View Full Version : Taktik Pergantian Pemain LVG Jelek ??


theater of dream
02-01-2015, 05:43 PM
Ok sebelum nya gw sampaikan kalo di thread ini kita hanya membahas yg sudah2 mulai match Stoke ke belakang dan tidak berlaku ke depan..

Seperti nya lvg bermasalah dengan taktik pergantian pemain, reading game dan during games analysis jga jelek sejauh ini, coba cek selama musim ini United ga pernah coming from behind ato paling ngga punya pemain yg bisa mengubah permainan dan jga memenangkan tim, Moyes sekalipun bahkan punya taktik pergantian pemain yg lebih bagus, terlihat beberapa pertandingan United ketinggalan ato butuh kemenangan, pergantian yg dilakukan bakal merubah permainan jdi lebih baik, Januzaj bahkan beberapa kali jadi game changer musim lalu..
Itu yg ngga ada sama lvg sejauh ini..
Cmiiw

Sent from my R1001 using Tapatalk 2

Mungkin masuk Fellaini pas lawan WBA bisa jadi pengecualian ;)
Sent from my R1001 using Forum Runner

fredrian.seven
02-01-2015, 06:45 PM
selama musim ini United ga pernah coming from behind ato paling ngga punya pemain yg bisa mengubah permainan dan jga memenangkan tim

LVG nggak punya banyak pilihan pemain sebagai game changer.
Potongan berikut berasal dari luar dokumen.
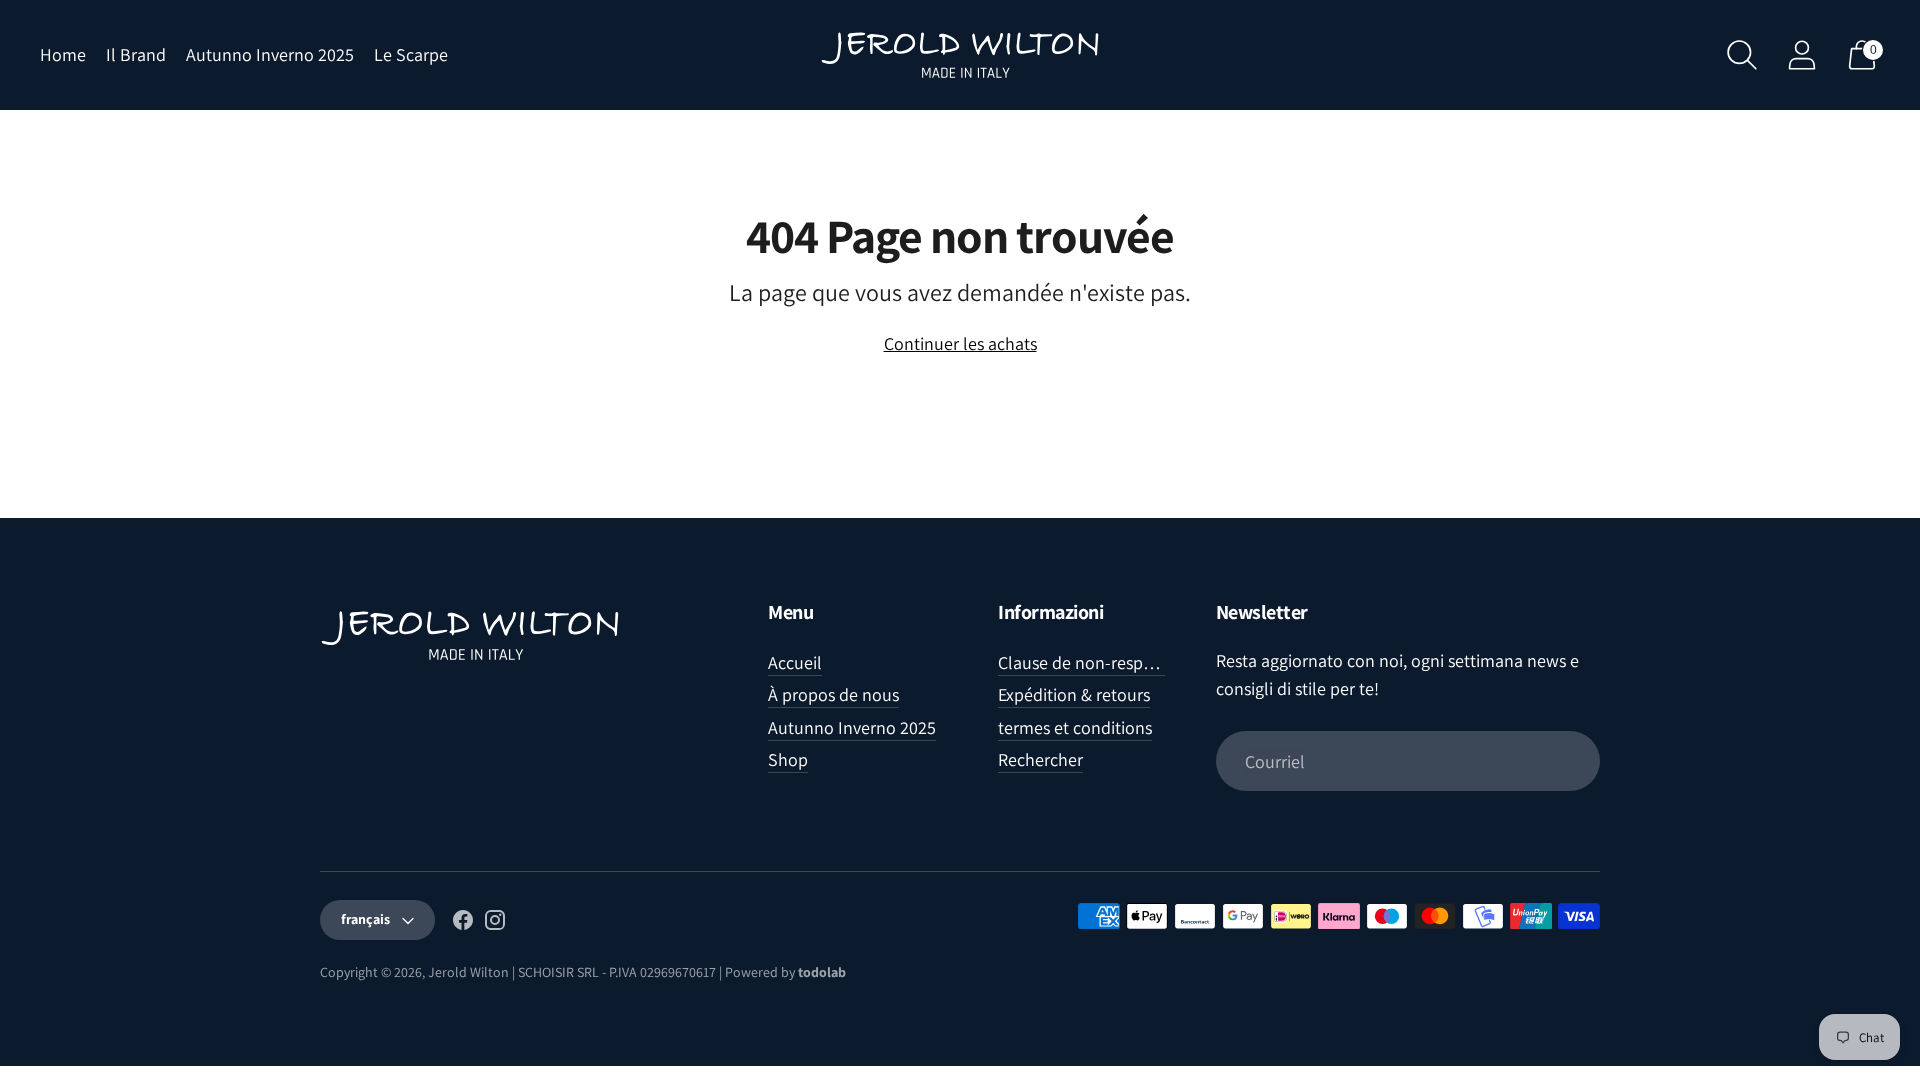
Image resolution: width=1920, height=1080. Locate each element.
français (365, 919)
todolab (822, 972)
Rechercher (1040, 759)
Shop (788, 759)
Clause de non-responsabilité (1107, 662)
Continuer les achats (960, 343)
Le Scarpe (411, 54)
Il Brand (136, 54)
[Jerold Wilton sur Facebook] (463, 924)
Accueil (795, 662)
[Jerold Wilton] (960, 55)
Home (63, 54)
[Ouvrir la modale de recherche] (1742, 55)
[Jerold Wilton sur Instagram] (495, 924)
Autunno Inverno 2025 (270, 54)
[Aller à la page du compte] (1802, 55)
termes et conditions (1075, 727)
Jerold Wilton (468, 972)
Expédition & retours (1074, 694)
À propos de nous (833, 694)
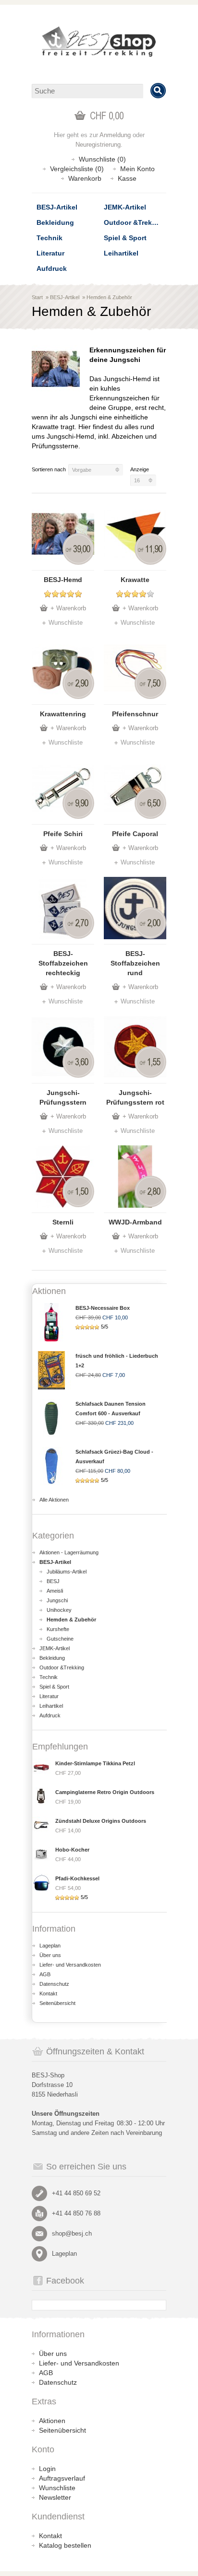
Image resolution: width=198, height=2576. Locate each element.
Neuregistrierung (98, 144)
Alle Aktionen (54, 1500)
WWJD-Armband (135, 1222)
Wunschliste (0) (102, 159)
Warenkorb (84, 178)
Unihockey (59, 1610)
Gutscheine (60, 1639)
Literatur (50, 253)
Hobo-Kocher (72, 1850)
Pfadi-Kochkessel (77, 1878)
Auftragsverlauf (62, 2478)
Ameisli (55, 1591)
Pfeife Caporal (135, 834)
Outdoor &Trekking (135, 222)
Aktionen (52, 2420)
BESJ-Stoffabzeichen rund (135, 963)
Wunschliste (66, 622)
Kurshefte (58, 1629)
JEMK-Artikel (125, 207)
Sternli (63, 1222)
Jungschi (57, 1600)
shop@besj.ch (72, 2233)
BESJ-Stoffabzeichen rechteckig (63, 963)
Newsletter (55, 2497)
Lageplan (50, 1945)
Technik (49, 238)
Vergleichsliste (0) (77, 169)
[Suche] (158, 90)
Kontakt (48, 1993)
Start (37, 297)
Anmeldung (115, 135)
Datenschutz (54, 1984)
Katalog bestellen (65, 2545)
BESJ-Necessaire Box (102, 1308)
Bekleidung (55, 222)
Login (47, 2468)
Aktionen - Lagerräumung (69, 1552)
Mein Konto (137, 169)
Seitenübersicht (57, 2003)
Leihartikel (121, 253)
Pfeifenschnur (135, 714)
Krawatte (135, 579)
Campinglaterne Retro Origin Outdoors (104, 1792)
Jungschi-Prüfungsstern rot (135, 1097)
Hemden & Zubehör (109, 297)
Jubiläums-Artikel (67, 1571)
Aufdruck (52, 268)
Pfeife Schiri (63, 834)
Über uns (50, 1955)
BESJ (53, 1581)
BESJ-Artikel (57, 207)
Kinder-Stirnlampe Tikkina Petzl (95, 1763)
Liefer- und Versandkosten (70, 1965)
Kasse (127, 178)
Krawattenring (63, 714)
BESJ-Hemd (63, 579)
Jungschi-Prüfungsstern (63, 1097)
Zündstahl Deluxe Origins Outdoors (100, 1821)
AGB (44, 1974)
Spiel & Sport (125, 238)
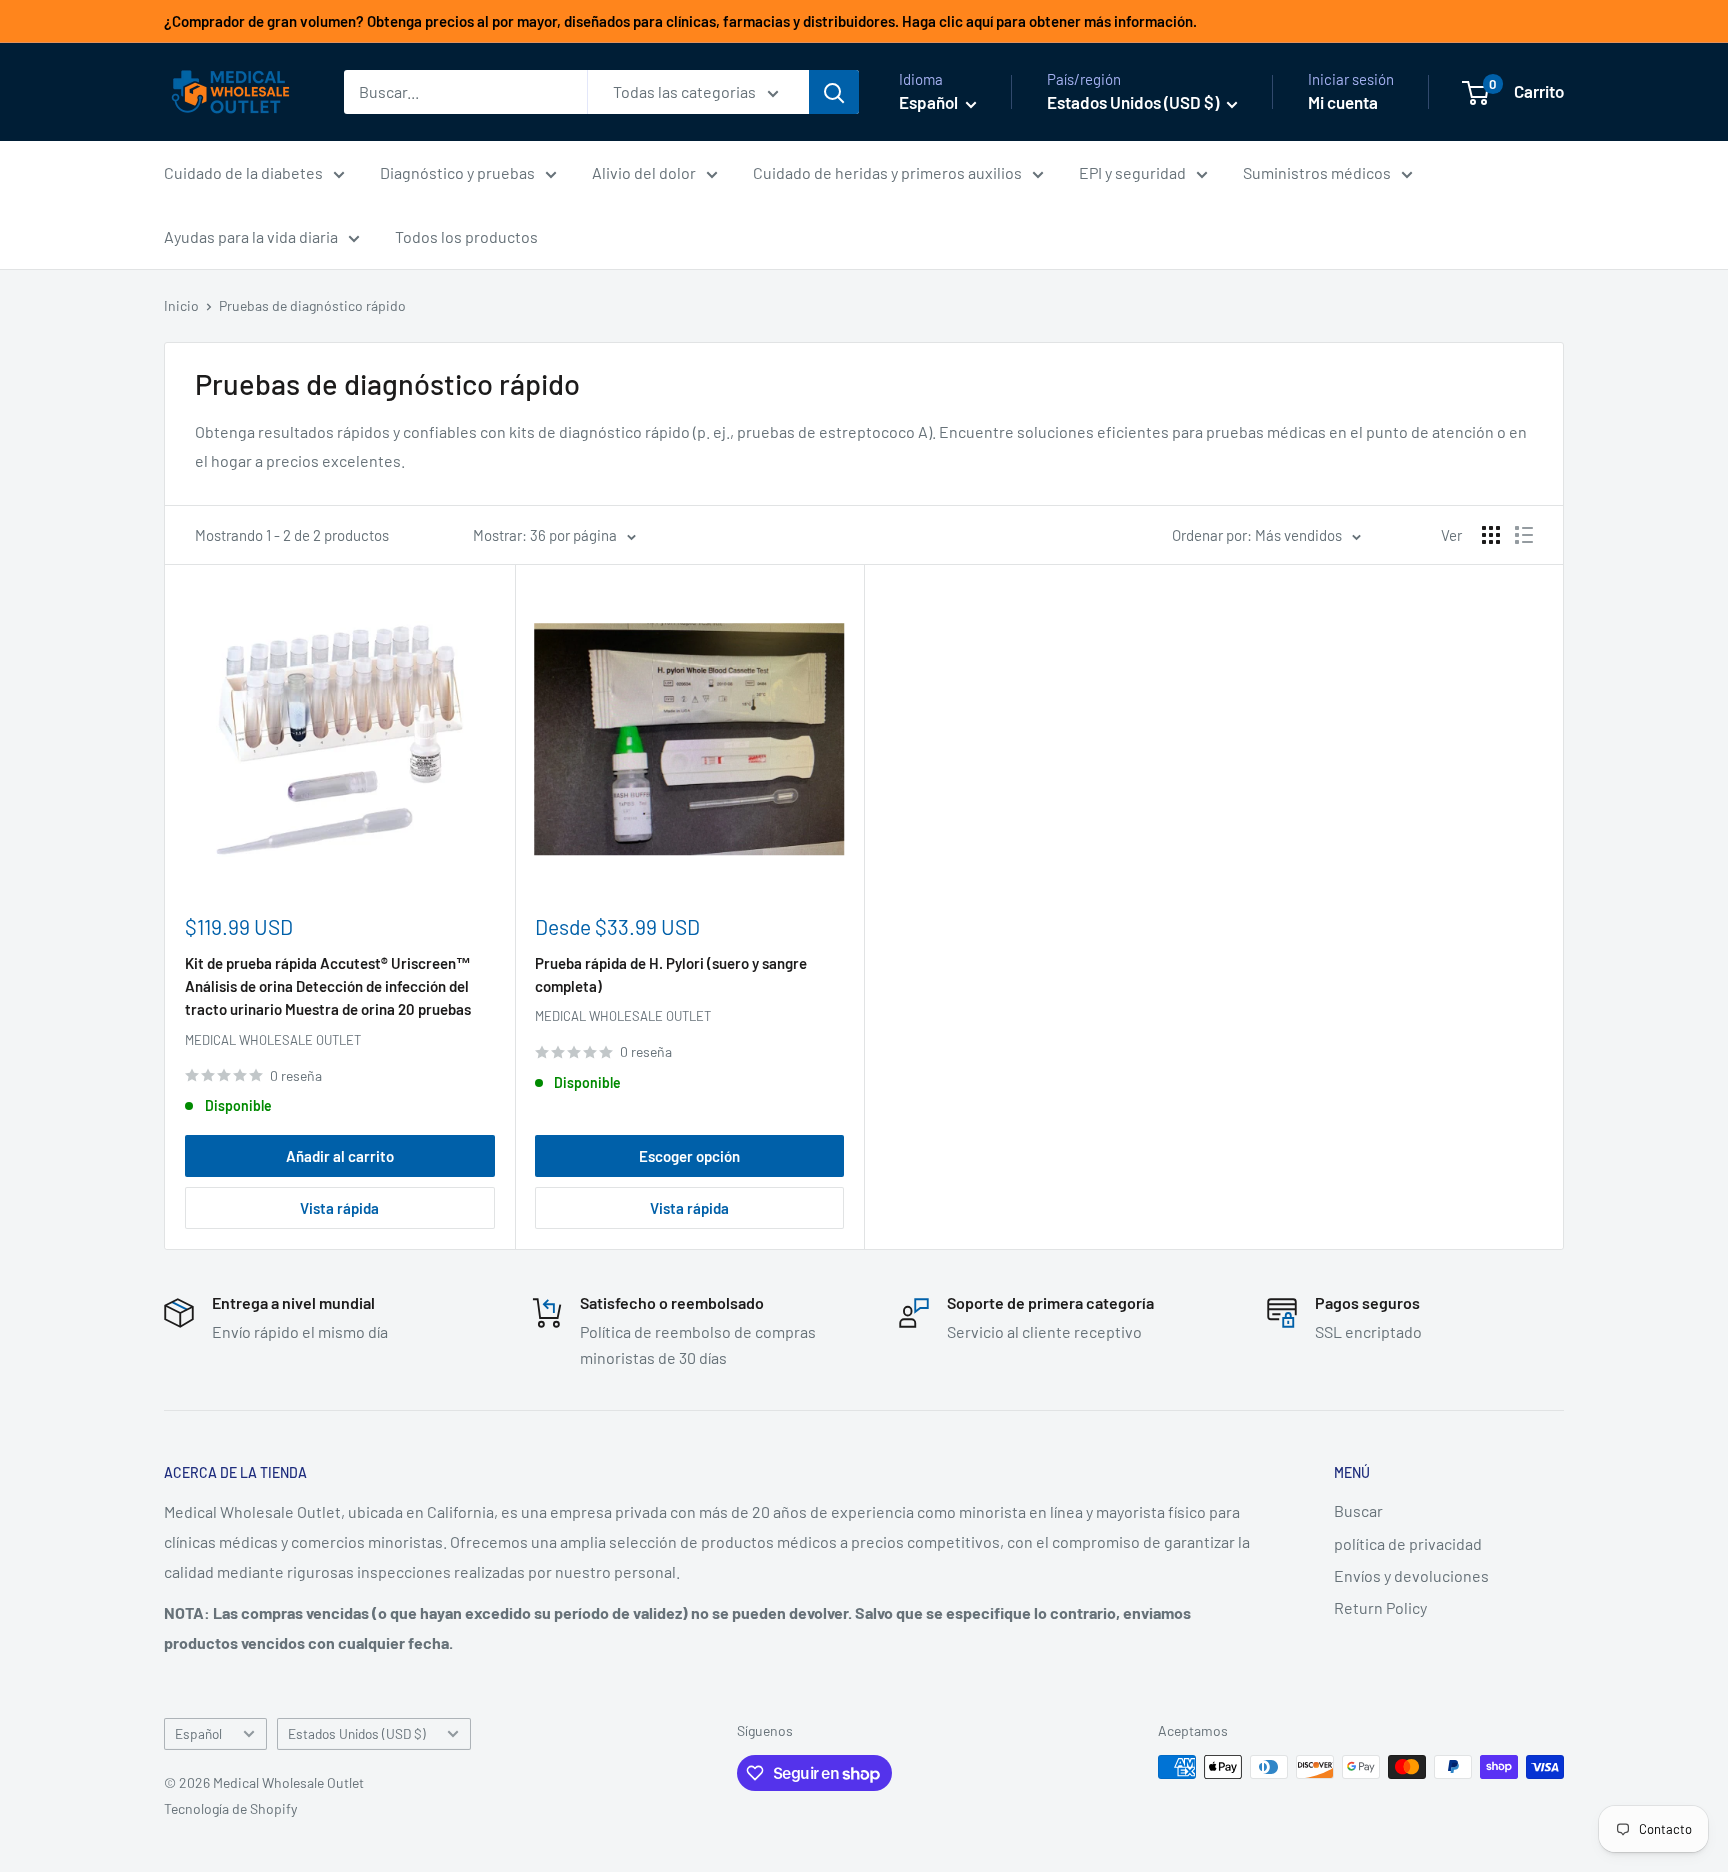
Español (198, 1733)
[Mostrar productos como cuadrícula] (1491, 535)
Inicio (181, 305)
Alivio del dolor (644, 172)
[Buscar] (834, 92)
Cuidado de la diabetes (243, 172)
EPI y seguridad (1132, 172)
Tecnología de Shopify (230, 1808)
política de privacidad (1408, 1543)
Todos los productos (466, 236)
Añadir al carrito (340, 1156)
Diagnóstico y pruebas (457, 172)
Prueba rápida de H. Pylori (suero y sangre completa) (671, 974)
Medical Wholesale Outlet (273, 1040)
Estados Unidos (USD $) (357, 1733)
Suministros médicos (1317, 172)
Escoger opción (689, 1156)
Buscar (1358, 1510)
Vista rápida (339, 1208)
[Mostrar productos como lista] (1524, 535)
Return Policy (1380, 1607)
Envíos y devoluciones (1411, 1575)
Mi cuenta (1343, 102)
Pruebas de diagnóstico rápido (312, 305)
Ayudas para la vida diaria (251, 236)
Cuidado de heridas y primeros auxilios (887, 172)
Musim ini terlihat klo United minim kualitas di posisi winger dan kuantitas diposisi FB. Efeknya LVG "dipaksa" menggunakan taktik 3-5-2.

rondwisan
02-01-2015, 07:18 PM
Yah kalo mau 'dikonfrontir' ke ybs, Pakde van Gaal, rasanya beliau akan menjawab, "dengan stock pemain fit seperti yg kita ketahui bersama saat ini, you have no much players to choose, jangankan buat pergantian, buat ngerotasi starting aja opsinya terbatas bingiiitt," :P

:peace:

troy andreas
02-01-2015, 07:24 PM
Yah kalo mau 'dikonfrontir' ke ybs, Pakde van Gaal, rasanya beliau akan menjawab, "dengan stock pemain fit seperti yg kita ketahui bersama saat ini, you have no much players to choose, jangankan buat pergantian, buat ngerotasi starting aja opsinya terbatas bingiiitt," :P

:peace:

Setuju soal minim stok pemain, rasanya mustahil melihat Ando yang jadi pengubah jalannya permainan. :> :O)

Semalam ada yang nge-twitt lupa nama akunnya tapi followersnya banyak. Dia nge-twitt soal Javier Hernandez yang sering jadi pemecah kebuntuan. Pemain yang LvG gak punya.

Pergantian pemain muda ala LvG-pun gak seperti jaman SAF. Macheda- Pique dll gak ada di jaman LvG ini, atau terlalu dini menilainya yah.

theater of dream
02-01-2015, 07:45 PM
Minim stok memang bisa jadi alasan tapi gw rasa masalah sebenarnya bukan disana...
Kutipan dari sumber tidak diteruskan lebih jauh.